Setup hardware error routing based on XE_WEDGED_MODE_UPON_ANY_HANG_NO_RESET
which bypasses the System Controller and allows the user to investigate
errors without System Controller involvement.
default with NO_RESET w/o NO_RESET
------- ------------- ------------
fatal PCIe IRQ PCIe
non-fatal IRQ IRQ PCIe
correctable IRQ IRQ PCIe
Signed-off-by: Raag Jadav <raag.jadav@intel.com>
---
v2: Explain the usecase (Matt Roper)
---
drivers/gpu/drm/xe/regs/xe_hw_error_regs.h | 5 +++++
drivers/gpu/drm/xe/xe_hw_error.c | 21 +++++++++++++++++++++
drivers/gpu/drm/xe/xe_hw_error.h | 1 +
3 files changed, 27 insertions(+)
diff --git a/drivers/gpu/drm/xe/regs/xe_hw_error_regs.h b/drivers/gpu/drm/xe/regs/xe_hw_error_regs.h
index 046e1756c698..247906ae2227 100644
--- a/drivers/gpu/drm/xe/regs/xe_hw_error_regs.h
+++ b/drivers/gpu/drm/xe/regs/xe_hw_error_regs.h
@@ -44,6 +44,11 @@
#define XE_SOC_ERROR 16
#define XE_GT_ERROR 0
+#define DEV_ERR_ROUTING_CTRL XE_REG(0x100170)

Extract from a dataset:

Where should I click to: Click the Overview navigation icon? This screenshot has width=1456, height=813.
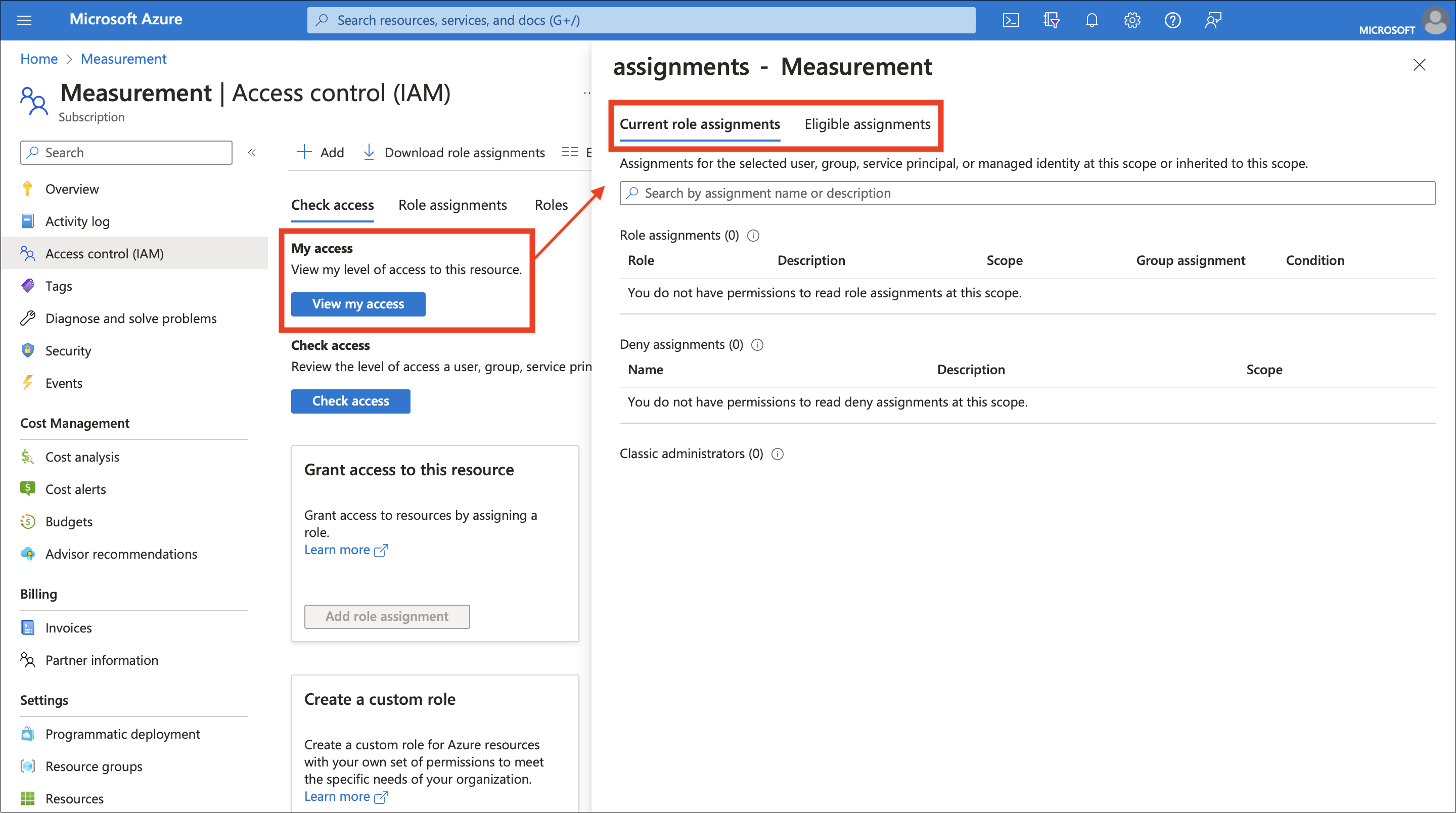pos(28,189)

+#define FATAL_ERR_ROUTING BIT(2)
+#define NONFATAL_ERR_ROUTING BIT(1)
+#define CORR_ERR_ROUTING BIT(0)
+
#define ERR_STAT_GT_FATAL_VECTOR_0 0x100260
#define ERR_STAT_GT_FATAL_VECTOR_1 0x100264
diff --git a/drivers/gpu/drm/xe/xe_hw_error.c b/drivers/gpu/drm/xe/xe_hw_error.c
index 2a31b430570e..28ad5c15685e 100644
--- a/drivers/gpu/drm/xe/xe_hw_error.c
+++ b/drivers/gpu/drm/xe/xe_hw_error.c
@@ -526,6 +526,26 @@ static int hw_error_info_init(struct xe_device *xe)
return xe_drm_ras_init(xe);
}
+/**
+ * xe_hw_error_irq_route - irq routing of hw errors
+ * @xe: xe device instance
+ *
+ * Set irq routing of hw errors.
+ */
+void xe_hw_error_irq_route(struct xe_device *xe)
+{
+ u32 mask = CORR_ERR_ROUTING | NONFATAL_ERR_ROUTING | FATAL_ERR_ROUTING;
+ bool irq = xe->wedged.mode == XE_WEDGED_MODE_UPON_ANY_HANG_NO_RESET;
+ struct xe_tile *tile;
+ u8 id;
+
+ if (!xe->info.has_sysctrl)
+ return;
+
+ for_each_tile(tile, xe, id)
+ xe_mmio_rmw32(&tile->mmio, DEV_ERR_ROUTING_CTRL, mask, irq ? mask : 0);
+}
+
/*
* Process hardware errors during boot
*/
@@ -563,5 +583,6 @@ void xe_hw_error_init(struct xe_device *xe)
if (ret)
drm_err(&xe->drm, "Failed to initialize XE DRM RAS (%pe)\n", ERR_PTR(ret));
+ xe_hw_error_irq_route(xe);
process_hw_errors(xe);
}
diff --git a/drivers/gpu/drm/xe/xe_hw_error.h b/drivers/gpu/drm/xe/xe_hw_error.h
index d86e28c5180c..8f155b66b5f1 100644
--- a/drivers/gpu/drm/xe/xe_hw_error.h
+++ b/drivers/gpu/drm/xe/xe_hw_error.h
@@ -11,5 +11,6 @@ struct xe_tile;
struct xe_device;
void xe_hw_error_irq_handler(struct xe_tile *tile, const u32 master_ctl);
+void xe_hw_error_irq_route(struct xe_device *xe);
void xe_hw_error_init(struct xe_device *xe);
#endif
--
2.43.0
next prev parent reply other threads:[~2026-04-02 17:46 UTC|newest]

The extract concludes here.